Jurg Jenatsch by Conrad Ferdinand Meyer, translated by David B. Dickens
In The complete narrative prose of Conrad Ferdinand Meyer, Volume 1. (Lewisburg, Bucknell University Press, 1976)
ISBN 0838715478
This title was mentioned by Count Harry Kessler in his diaries, which I reviewed here. Kessler referred to the story as one about an anarchist, something which is one of my little areas of interest, so I thought I'd see if I could hunt it out to read.
Jurg Jenatsch is the story of a man who sets out to free his country Bunden from tyranny. It is a tragedy, as Jenatsch himself becomes the tyrant. The novel begins in childhood, with the links between the major characters Jenatsch, Waser and Lucretia Planta formed in school. We then see Jenatsch as a young Protestant preacher hounded out of a Roman Catholic part of Bunden, and his wife killed. This formative period in his life, witnessed by Waser, leads him to become a leading figure in a civil war between faiths, during which Jenatsch murders Lucretia's father. This act is the keystone of the narrative - Lucretia and Jenatsch love one another, but his heinous act forever casts a pall over their relationship, with Lucretia sworn to revenge, and Jenatsch, now with no hope of being with his one love, sworn to gain the freedom of Bunden from the wiles of the French and Spanish.

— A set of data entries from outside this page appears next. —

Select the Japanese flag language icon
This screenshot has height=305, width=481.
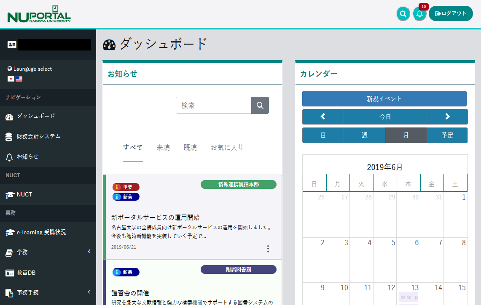(11, 79)
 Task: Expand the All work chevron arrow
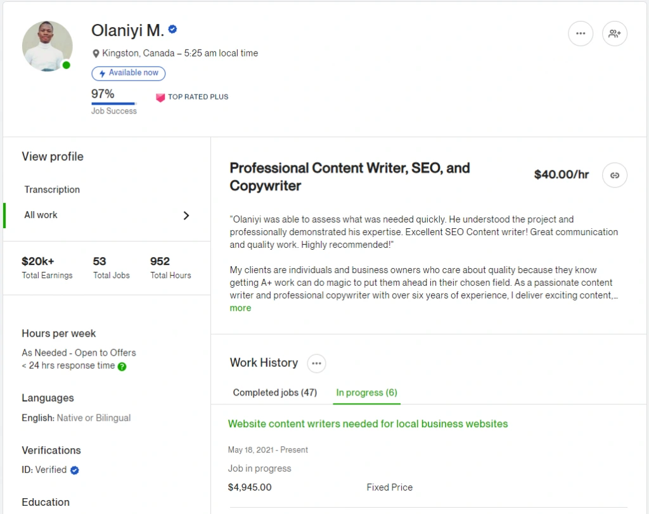pyautogui.click(x=186, y=215)
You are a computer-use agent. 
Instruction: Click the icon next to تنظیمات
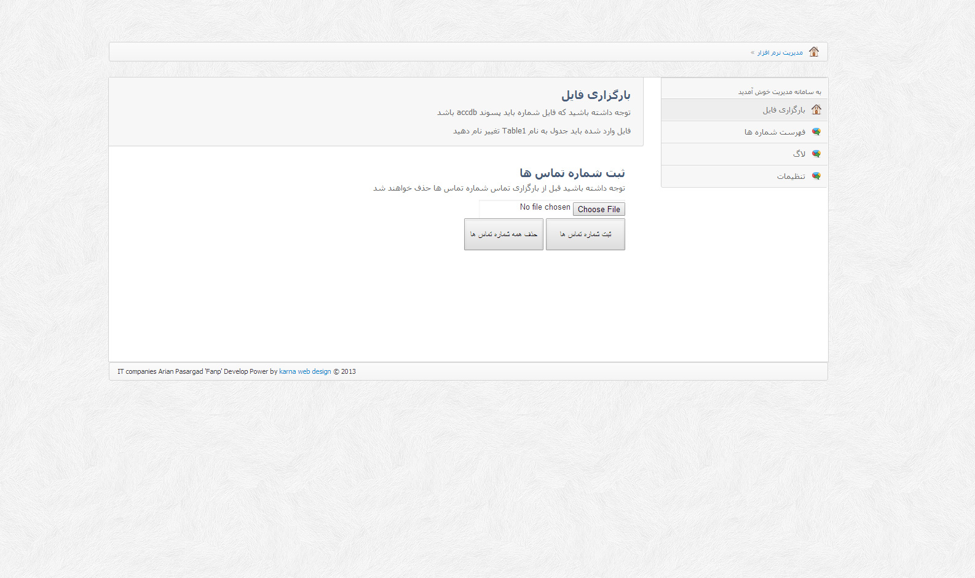(x=816, y=176)
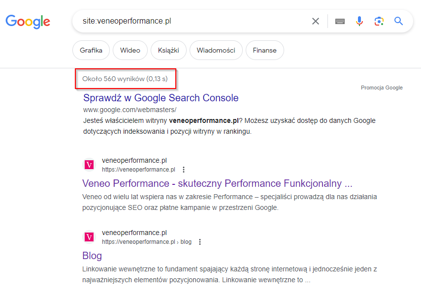The width and height of the screenshot is (421, 294).
Task: Switch to the Grafika tab
Action: (x=91, y=50)
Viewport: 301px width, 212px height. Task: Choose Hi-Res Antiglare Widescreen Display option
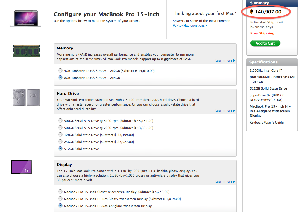tap(60, 206)
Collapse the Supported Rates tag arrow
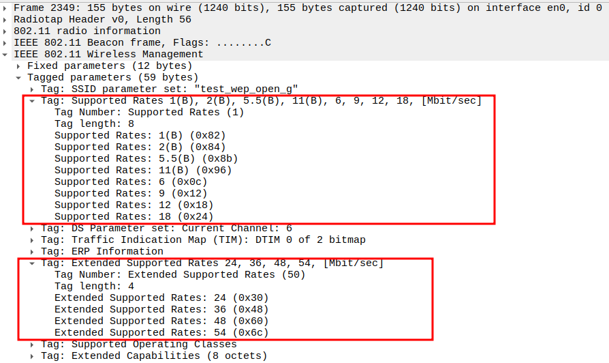The width and height of the screenshot is (609, 363). [x=33, y=100]
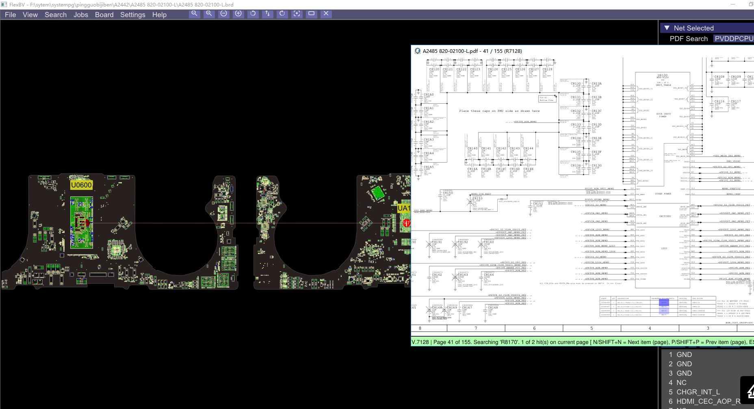
Task: Flip the board with up-down arrows icon
Action: tap(267, 13)
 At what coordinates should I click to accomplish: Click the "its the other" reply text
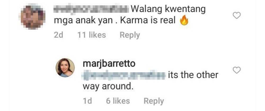tap(193, 75)
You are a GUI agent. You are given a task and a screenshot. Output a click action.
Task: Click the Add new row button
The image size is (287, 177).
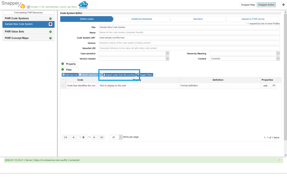[70, 75]

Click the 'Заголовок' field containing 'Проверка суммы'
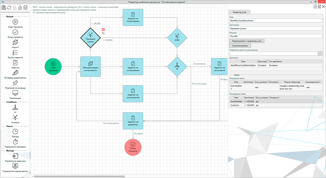(276, 28)
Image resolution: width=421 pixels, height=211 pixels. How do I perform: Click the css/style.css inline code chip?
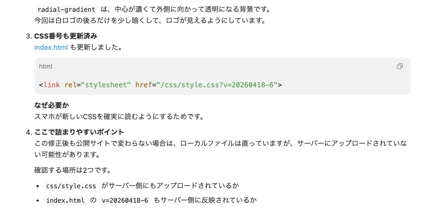pyautogui.click(x=71, y=186)
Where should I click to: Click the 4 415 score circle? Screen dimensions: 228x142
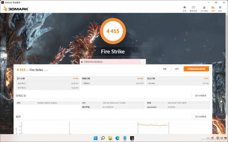pyautogui.click(x=113, y=31)
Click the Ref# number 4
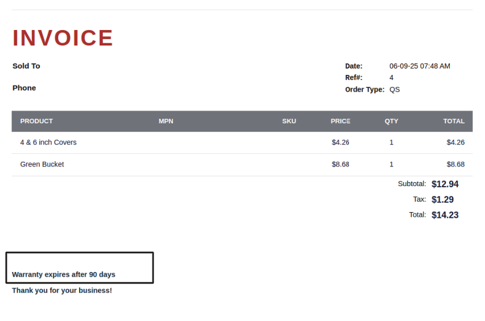 coord(392,77)
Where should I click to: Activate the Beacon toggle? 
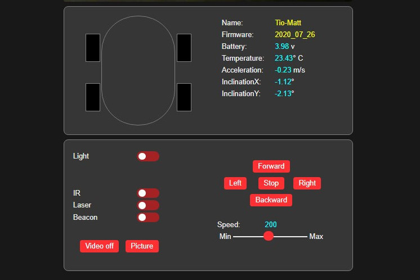pyautogui.click(x=148, y=217)
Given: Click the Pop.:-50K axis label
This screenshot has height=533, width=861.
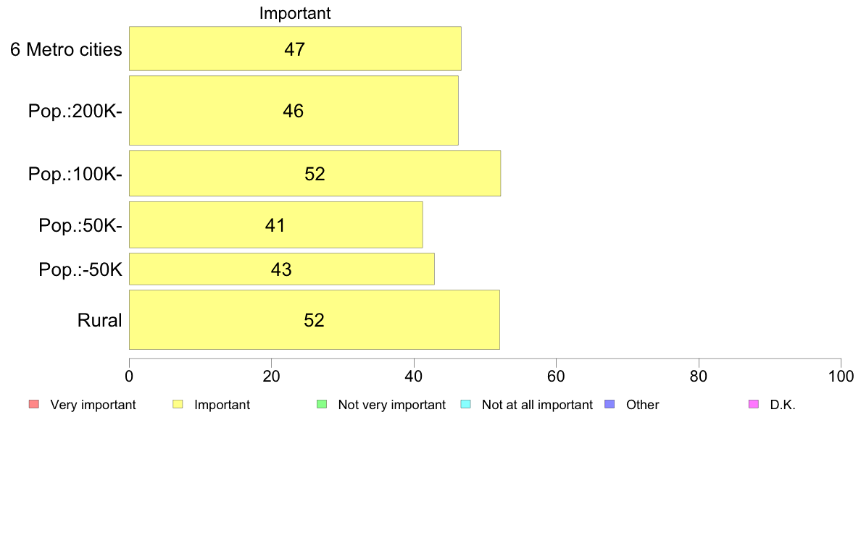Looking at the screenshot, I should (x=80, y=269).
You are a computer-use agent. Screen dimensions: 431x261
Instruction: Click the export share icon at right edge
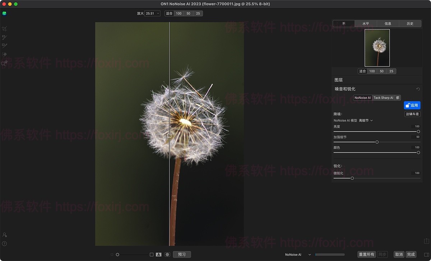426,241
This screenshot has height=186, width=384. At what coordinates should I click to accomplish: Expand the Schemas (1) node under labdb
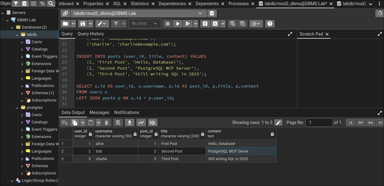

Over the course of years, Jenatsch forms an alliance with France to free his country from Spanish domination. When France is unable to give Bunden the no-strings-attached freedom he desires, he secretly makes a deal with the Spanish, his till-then mortal enemies, to push France out. He even converts to Catholicism to make his negotiations with Spain easier.
By doing all this he destroys himself as a man, betrays the very thing he was after in the beginning (from trying to convert Catholics to Protestantism at the beginning of the book, by the end of the story he's ceding more than half the country to Rome), and destroys the love shown to him by his friends.
This is a moral tale, telling us that the ends do not always justify the means, and is of it's time - although set in the 17th century, it reflects the recent (for Meyer) past, the unifcation struggles in Germany and Italy, and how it can be futile to want to ride against the tides of history.
The end of the book is particularly tragic, with no-one getting what they want, except perhaps Jenatsch, as Lucretia finally takes her revenge in an unexpected way.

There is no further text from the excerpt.